Listed records section start
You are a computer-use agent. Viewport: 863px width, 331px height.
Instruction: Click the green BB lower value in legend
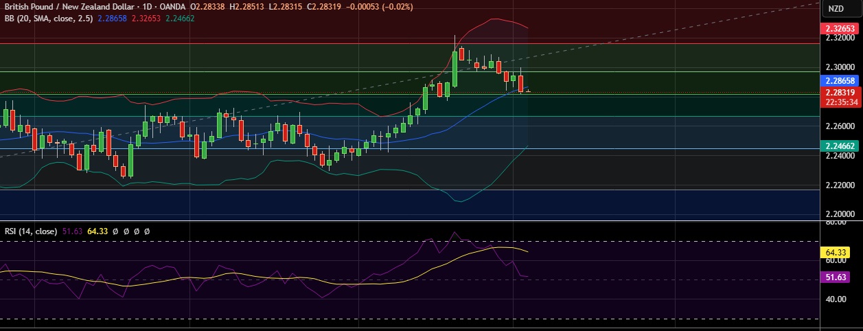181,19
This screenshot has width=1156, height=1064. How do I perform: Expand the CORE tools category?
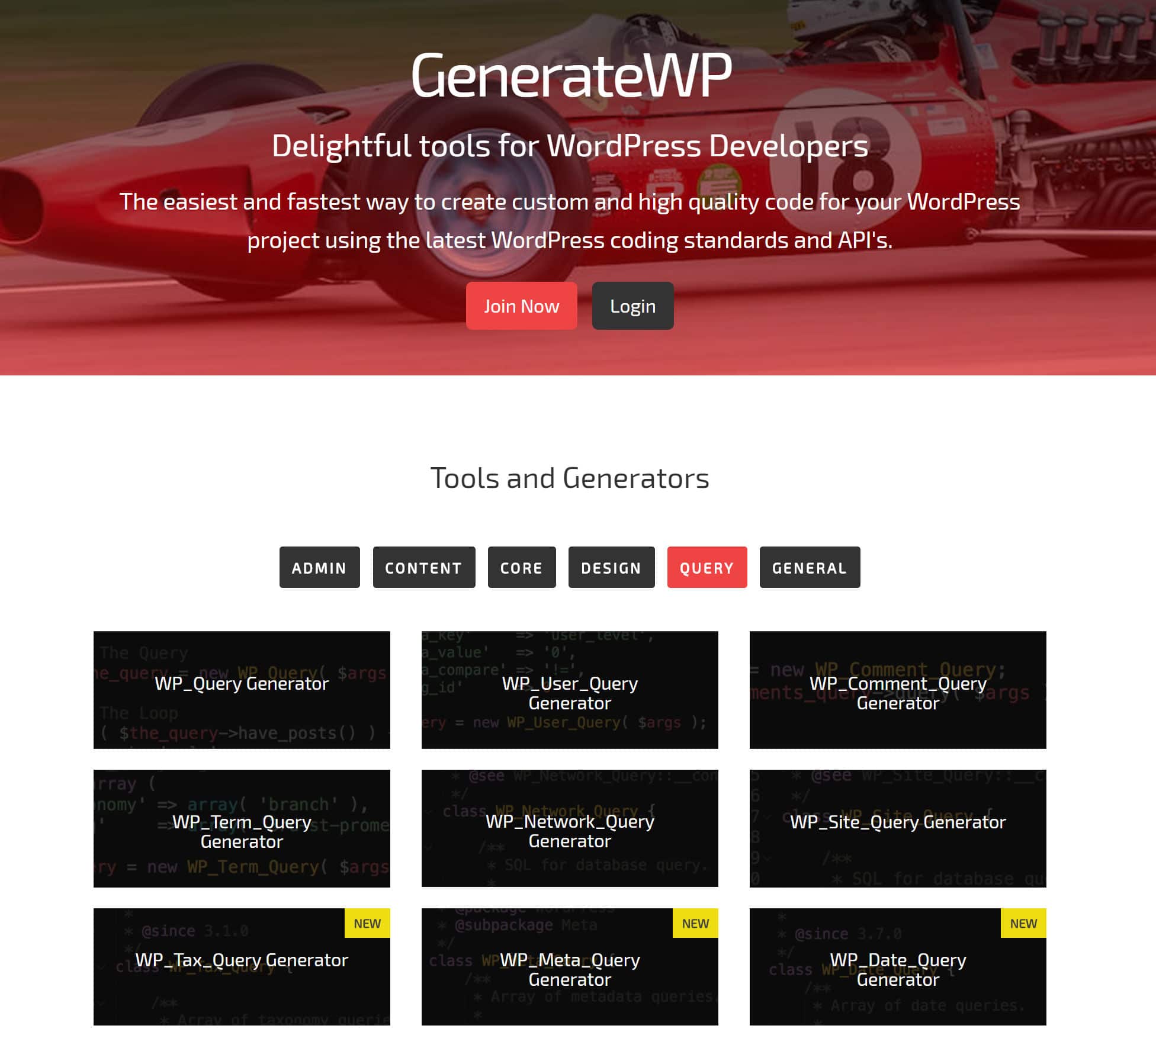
Listed records section end
Listed records section start
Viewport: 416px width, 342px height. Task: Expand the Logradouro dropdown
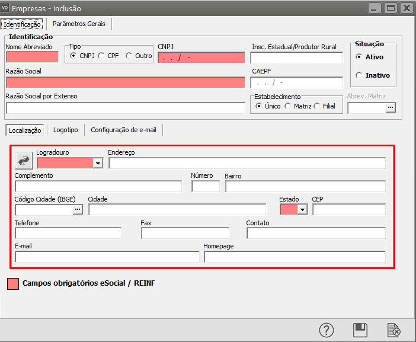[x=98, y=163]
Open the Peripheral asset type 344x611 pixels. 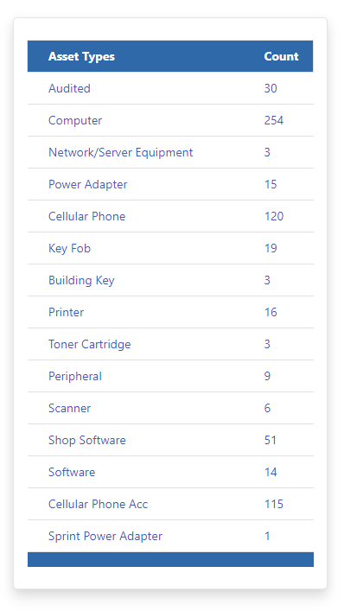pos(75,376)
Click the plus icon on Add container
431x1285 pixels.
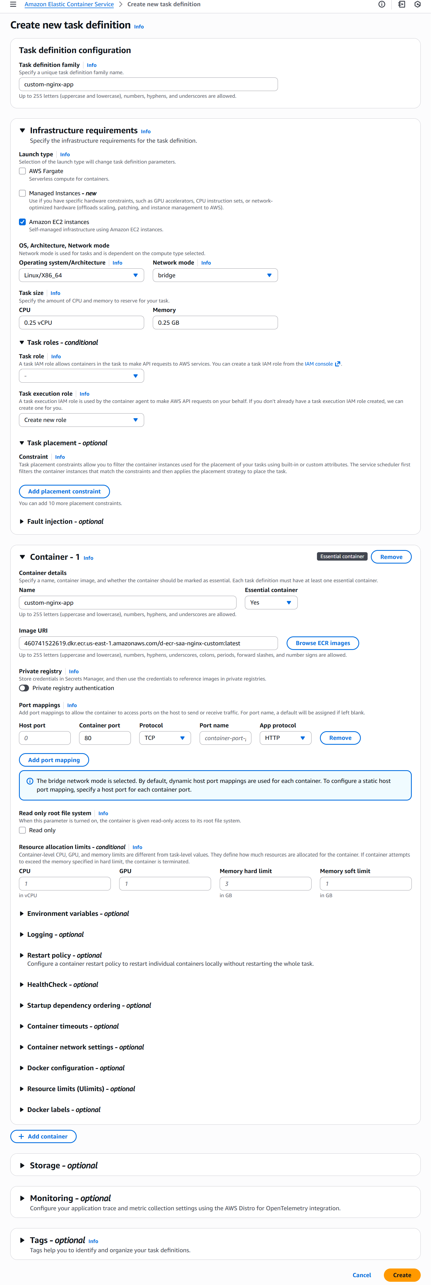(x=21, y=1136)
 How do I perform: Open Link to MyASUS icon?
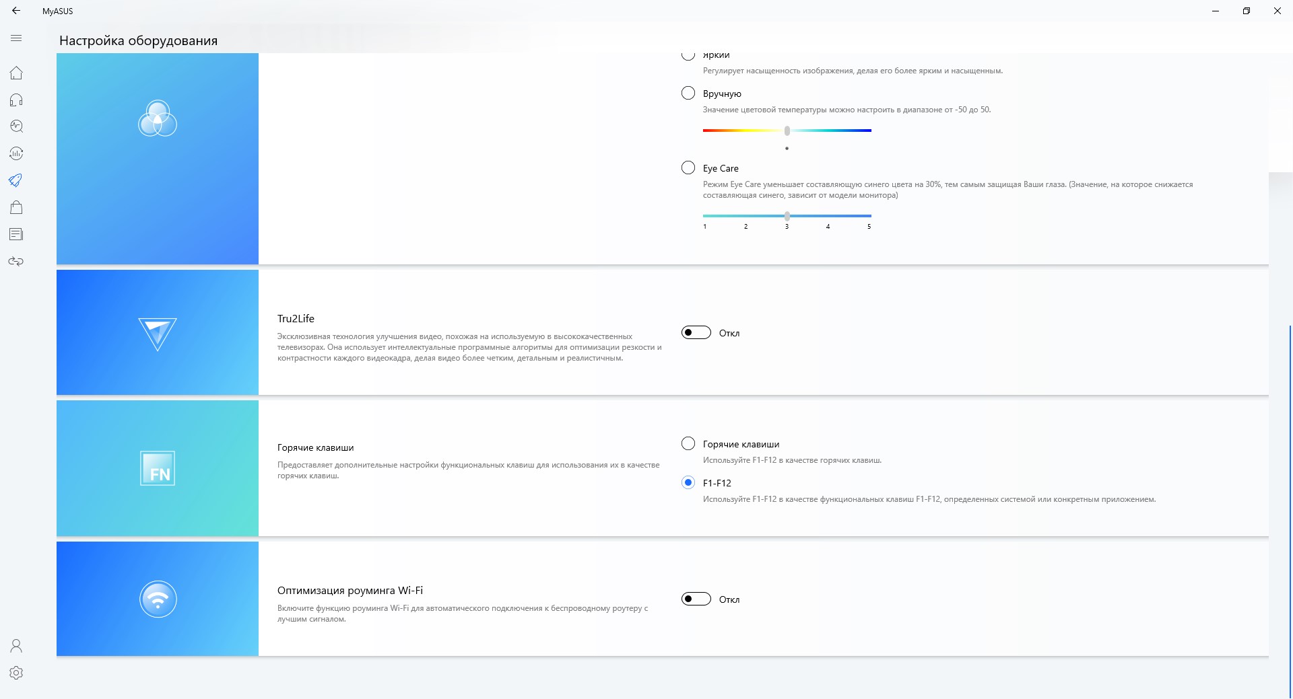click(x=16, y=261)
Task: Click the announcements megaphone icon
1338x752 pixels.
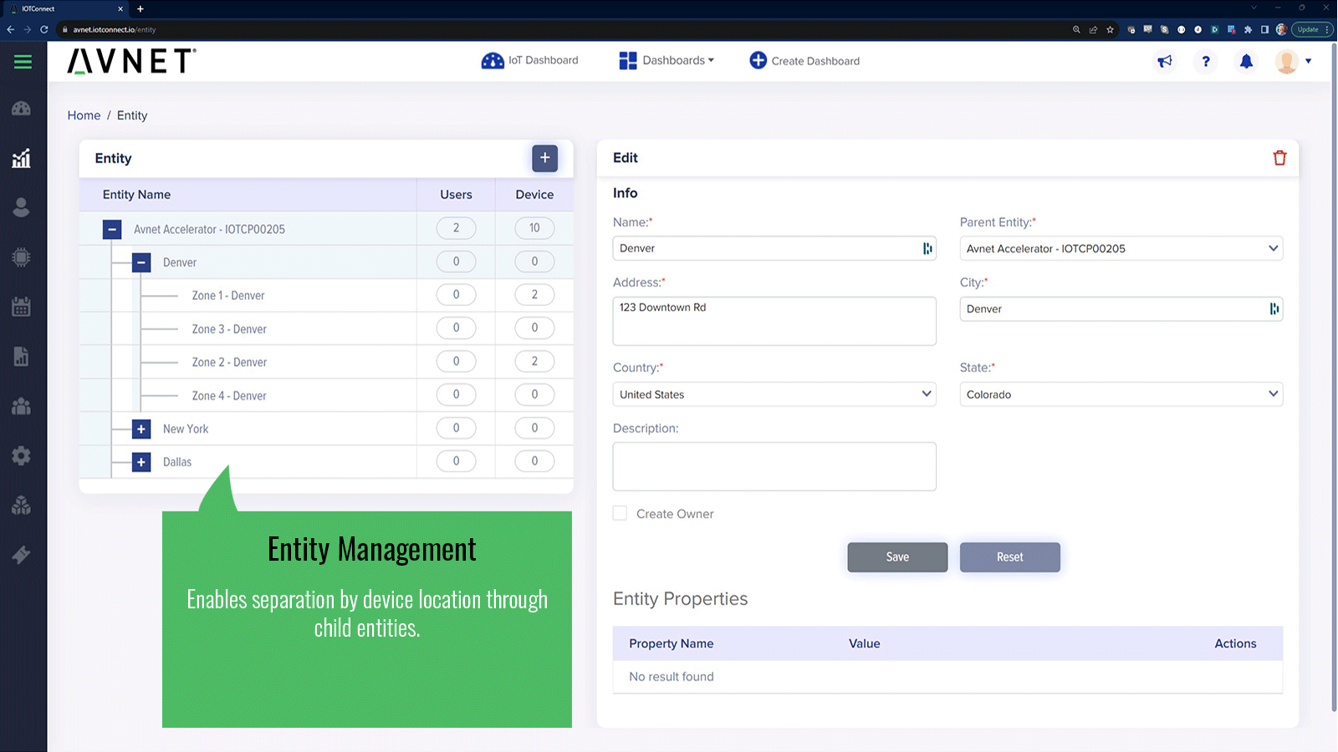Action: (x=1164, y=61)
Listed records section end
Assignment: The answer is those lines of the material above that run from the one containing "You are a computer-use" up to and including the one containing "This screenshot has", restated exactly and without images.

Written solution:
You are a computer-use agent. Viewport: 863px width, 331px height.
Instruction: Click the green BB lower value in legend
181,19
This screenshot has width=1156, height=1064. How do I perform: Expand the CORE tools category?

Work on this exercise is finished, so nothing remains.